[Start of Extracted text]

In his preface, Jean-Pierre Chrétien establishes the book's objective: "to offer a synthesis of research contributions from various sources (9)." Thus, Chrétien's fairly modest goal is to take stock of existing knowledge regarding the history of the interlacustrine region. It should be noted that Chrétien openly acknowledges that he is attempting to re-balance the regional focus by providing equal (and occasionally greater) attention to the northwest corner of contemporary Tanzania and the Kivu provinces of the Congo -- areas that have often received short shrift in other histories of the region. This more balanced regional focus is certainly one of the book's strengths. Another strength is Chrétien's impressive familiarity with a wide range of historical sources. In the end, Chrétien offers a history that manages to avoid the pitfalls of simplistic and propagandistic historical narratives of the region. Rather than providing a tale of the "natural" progression of the region, Chrétien offers a nuanced narrative of the ruptures and contradictions of political, economic, and social life in the region over the past two millennium.

[End of Extracted text]
[Start of Data to process]

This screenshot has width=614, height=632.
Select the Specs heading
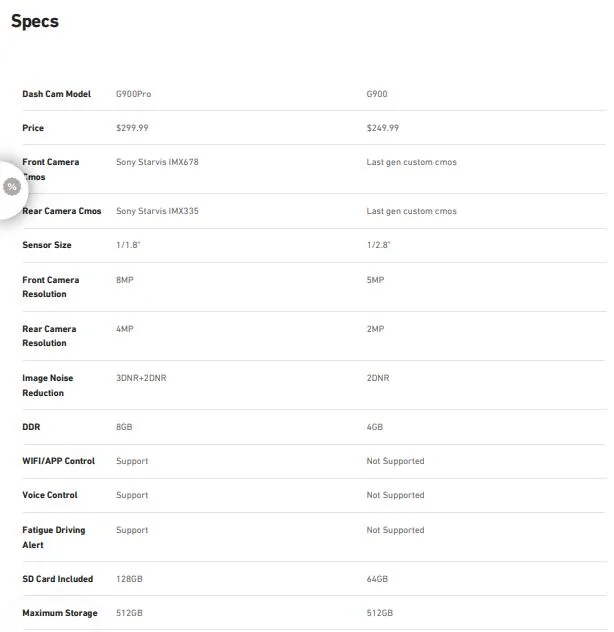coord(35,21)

[End of Data to process]
[Start of Data to process]

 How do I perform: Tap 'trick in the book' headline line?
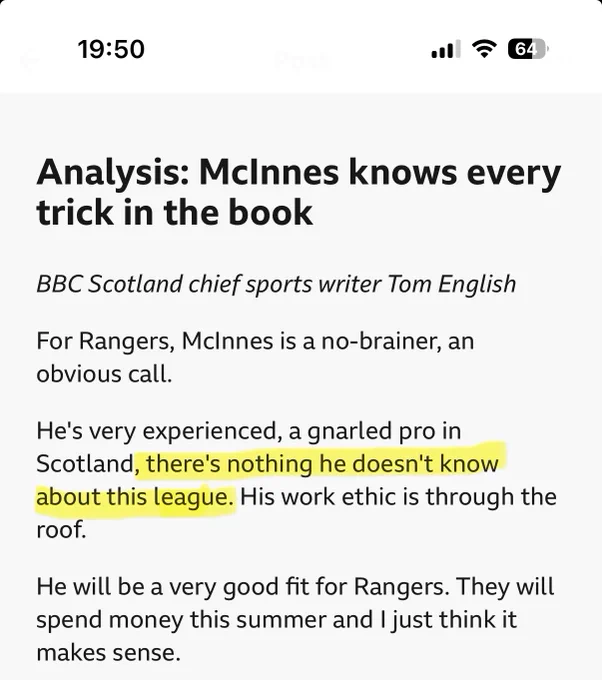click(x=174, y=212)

[End of Data to process]
[Start of Data to process]

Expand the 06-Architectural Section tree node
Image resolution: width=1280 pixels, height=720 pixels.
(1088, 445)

[End of Data to process]

» **Brief 1**:
Reproduce the review of the history book, word for word and in full.
» **Brief 2**:
Convert the lines of the listing from the line with "Expand the 06-Architectural Section tree node" up to and including the line with "(1088, 445)" into a Markdown table with the columns Row and Line, leaving out any blank lines.
The book review and the listing have nothing to do with each other.

» **Exercise answer 1**:
In his preface, Jean-Pierre Chrétien establishes the book's objective: "to offer a synthesis of research contributions from various sources (9)." Thus, Chrétien's fairly modest goal is to take stock of existing knowledge regarding the history of the interlacustrine region. It should be noted that Chrétien openly acknowledges that he is attempting to re-balance the regional focus by providing equal (and occasionally greater) attention to the northwest corner of contemporary Tanzania and the Kivu provinces of the Congo -- areas that have often received short shrift in other histories of the region. This more balanced regional focus is certainly one of the book's strengths. Another strength is Chrétien's impressive familiarity with a wide range of historical sources. In the end, Chrétien offers a history that manages to avoid the pitfalls of simplistic and propagandistic historical narratives of the region. Rather than providing a tale of the "natural" progression of the region, Chrétien offers a nuanced narrative of the ruptures and contradictions of political, economic, and social life in the region over the past two millennium.

» **Exercise answer 2**:
| Row | Line |
|---|---|
| 1 | Expand the 06-Architectural Section tree node |
| 2 | Image resolution: width=1280 pixels, height=720 pixels. |
| 3 | (1088, 445) |